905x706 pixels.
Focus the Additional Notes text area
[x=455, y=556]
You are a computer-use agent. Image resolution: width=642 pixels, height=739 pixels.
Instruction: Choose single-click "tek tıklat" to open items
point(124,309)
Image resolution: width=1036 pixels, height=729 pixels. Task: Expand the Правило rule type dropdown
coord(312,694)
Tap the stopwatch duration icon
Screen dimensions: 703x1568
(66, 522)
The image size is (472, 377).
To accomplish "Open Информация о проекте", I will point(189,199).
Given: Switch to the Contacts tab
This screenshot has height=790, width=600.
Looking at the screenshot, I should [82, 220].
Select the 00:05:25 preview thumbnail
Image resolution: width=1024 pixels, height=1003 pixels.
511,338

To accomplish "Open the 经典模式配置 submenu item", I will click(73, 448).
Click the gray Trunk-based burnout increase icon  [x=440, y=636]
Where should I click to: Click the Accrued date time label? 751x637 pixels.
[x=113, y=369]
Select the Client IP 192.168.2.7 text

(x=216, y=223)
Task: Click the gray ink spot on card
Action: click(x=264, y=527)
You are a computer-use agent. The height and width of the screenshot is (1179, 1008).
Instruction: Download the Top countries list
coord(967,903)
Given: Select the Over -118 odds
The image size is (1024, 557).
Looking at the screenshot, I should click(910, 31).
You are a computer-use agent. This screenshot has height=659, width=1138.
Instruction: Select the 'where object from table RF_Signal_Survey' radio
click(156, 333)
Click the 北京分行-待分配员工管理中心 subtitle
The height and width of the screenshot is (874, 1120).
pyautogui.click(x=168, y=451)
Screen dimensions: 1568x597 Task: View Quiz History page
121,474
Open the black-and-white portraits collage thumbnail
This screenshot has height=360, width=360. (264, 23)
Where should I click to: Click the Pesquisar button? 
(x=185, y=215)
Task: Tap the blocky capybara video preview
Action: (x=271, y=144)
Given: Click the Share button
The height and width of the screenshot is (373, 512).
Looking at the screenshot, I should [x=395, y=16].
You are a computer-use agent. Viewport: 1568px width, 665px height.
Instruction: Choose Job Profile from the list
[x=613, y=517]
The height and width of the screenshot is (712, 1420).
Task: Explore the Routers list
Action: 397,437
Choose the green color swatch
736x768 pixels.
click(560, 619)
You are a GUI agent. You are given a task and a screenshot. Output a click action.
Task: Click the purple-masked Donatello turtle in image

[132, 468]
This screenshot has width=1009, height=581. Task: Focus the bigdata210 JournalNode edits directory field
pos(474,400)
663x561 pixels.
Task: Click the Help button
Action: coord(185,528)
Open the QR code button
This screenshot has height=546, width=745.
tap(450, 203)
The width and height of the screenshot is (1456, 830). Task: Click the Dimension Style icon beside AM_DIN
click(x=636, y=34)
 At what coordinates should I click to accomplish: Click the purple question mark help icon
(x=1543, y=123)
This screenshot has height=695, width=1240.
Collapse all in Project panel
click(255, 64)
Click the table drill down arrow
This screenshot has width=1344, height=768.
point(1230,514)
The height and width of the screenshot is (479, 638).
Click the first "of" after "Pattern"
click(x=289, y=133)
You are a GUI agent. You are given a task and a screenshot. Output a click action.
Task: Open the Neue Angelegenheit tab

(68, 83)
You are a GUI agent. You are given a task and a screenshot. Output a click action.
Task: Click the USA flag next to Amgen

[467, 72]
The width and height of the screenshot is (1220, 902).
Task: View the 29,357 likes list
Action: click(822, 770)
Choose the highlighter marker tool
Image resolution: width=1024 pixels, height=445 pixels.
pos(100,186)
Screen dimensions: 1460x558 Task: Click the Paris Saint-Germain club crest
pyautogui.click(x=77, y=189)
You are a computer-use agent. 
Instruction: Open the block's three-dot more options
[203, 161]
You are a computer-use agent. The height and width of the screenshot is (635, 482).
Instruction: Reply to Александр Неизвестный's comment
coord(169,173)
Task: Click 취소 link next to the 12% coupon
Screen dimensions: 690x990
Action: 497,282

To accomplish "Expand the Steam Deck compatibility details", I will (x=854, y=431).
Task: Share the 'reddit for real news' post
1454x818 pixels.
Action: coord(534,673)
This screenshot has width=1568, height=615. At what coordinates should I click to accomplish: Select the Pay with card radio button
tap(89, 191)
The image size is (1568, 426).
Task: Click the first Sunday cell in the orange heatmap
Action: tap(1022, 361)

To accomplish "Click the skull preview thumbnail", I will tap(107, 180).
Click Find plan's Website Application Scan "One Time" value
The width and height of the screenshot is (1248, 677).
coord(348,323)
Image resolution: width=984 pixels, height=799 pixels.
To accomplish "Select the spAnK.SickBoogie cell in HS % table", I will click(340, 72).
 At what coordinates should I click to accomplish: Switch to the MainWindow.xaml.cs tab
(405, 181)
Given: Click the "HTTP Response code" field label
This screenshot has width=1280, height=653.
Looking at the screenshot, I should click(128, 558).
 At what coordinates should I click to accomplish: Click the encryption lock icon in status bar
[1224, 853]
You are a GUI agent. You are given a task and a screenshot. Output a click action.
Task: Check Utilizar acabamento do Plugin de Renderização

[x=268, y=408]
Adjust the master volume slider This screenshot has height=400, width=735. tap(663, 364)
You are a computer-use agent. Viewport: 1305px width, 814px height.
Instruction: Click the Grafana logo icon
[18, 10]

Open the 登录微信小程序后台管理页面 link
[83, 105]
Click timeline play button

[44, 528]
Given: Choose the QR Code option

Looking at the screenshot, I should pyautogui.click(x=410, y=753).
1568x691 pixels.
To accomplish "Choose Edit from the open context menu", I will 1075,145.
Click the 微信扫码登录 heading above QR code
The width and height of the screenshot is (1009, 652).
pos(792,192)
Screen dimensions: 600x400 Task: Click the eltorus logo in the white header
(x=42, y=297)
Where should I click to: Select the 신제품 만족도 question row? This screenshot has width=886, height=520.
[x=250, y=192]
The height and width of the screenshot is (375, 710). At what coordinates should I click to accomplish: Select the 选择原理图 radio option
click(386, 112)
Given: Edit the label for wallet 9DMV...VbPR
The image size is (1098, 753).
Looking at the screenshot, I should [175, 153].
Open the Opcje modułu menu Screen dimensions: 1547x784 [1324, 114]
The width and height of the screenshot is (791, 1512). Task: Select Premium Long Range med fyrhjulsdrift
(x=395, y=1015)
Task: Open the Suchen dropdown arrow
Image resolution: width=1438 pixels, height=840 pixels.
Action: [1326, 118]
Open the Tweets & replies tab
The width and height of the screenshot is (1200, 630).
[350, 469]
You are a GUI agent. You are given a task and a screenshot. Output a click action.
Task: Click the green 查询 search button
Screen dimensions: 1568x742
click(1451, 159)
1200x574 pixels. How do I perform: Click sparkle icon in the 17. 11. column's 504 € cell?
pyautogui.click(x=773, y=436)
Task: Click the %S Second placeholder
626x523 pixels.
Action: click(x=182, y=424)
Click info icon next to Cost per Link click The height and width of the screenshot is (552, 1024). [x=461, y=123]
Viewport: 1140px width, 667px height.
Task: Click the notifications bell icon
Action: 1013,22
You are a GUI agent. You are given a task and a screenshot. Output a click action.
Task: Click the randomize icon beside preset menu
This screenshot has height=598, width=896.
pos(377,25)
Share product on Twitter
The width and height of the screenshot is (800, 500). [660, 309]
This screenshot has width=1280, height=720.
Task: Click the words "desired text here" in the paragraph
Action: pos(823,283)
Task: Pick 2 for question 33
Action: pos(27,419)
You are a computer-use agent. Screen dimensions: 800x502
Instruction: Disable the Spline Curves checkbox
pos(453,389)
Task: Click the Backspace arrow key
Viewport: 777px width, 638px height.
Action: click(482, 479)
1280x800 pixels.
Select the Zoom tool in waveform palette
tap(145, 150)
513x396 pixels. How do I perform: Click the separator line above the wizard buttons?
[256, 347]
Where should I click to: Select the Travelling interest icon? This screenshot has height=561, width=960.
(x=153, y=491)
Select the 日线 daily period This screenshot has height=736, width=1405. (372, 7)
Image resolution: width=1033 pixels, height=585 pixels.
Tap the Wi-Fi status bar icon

──────────

• **WORK REQUIRED**
Your answer must consist solely of the lines from the top of the entries above through the line containing "The image size is (472, 377).", copied exactly, both ends included.

• **WRITTEN RESPONSE**
905x706 pixels.
Focus the Additional Notes text area
[x=455, y=556]
You are a computer-use agent. Image resolution: width=642 pixels, height=739 pixels.
Instruction: Choose single-click "tek tıklat" to open items
point(124,309)
Image resolution: width=1036 pixels, height=729 pixels. Task: Expand the Правило rule type dropdown
coord(312,694)
Tap the stopwatch duration icon
Screen dimensions: 703x1568
(66, 522)
The image size is (472, 377).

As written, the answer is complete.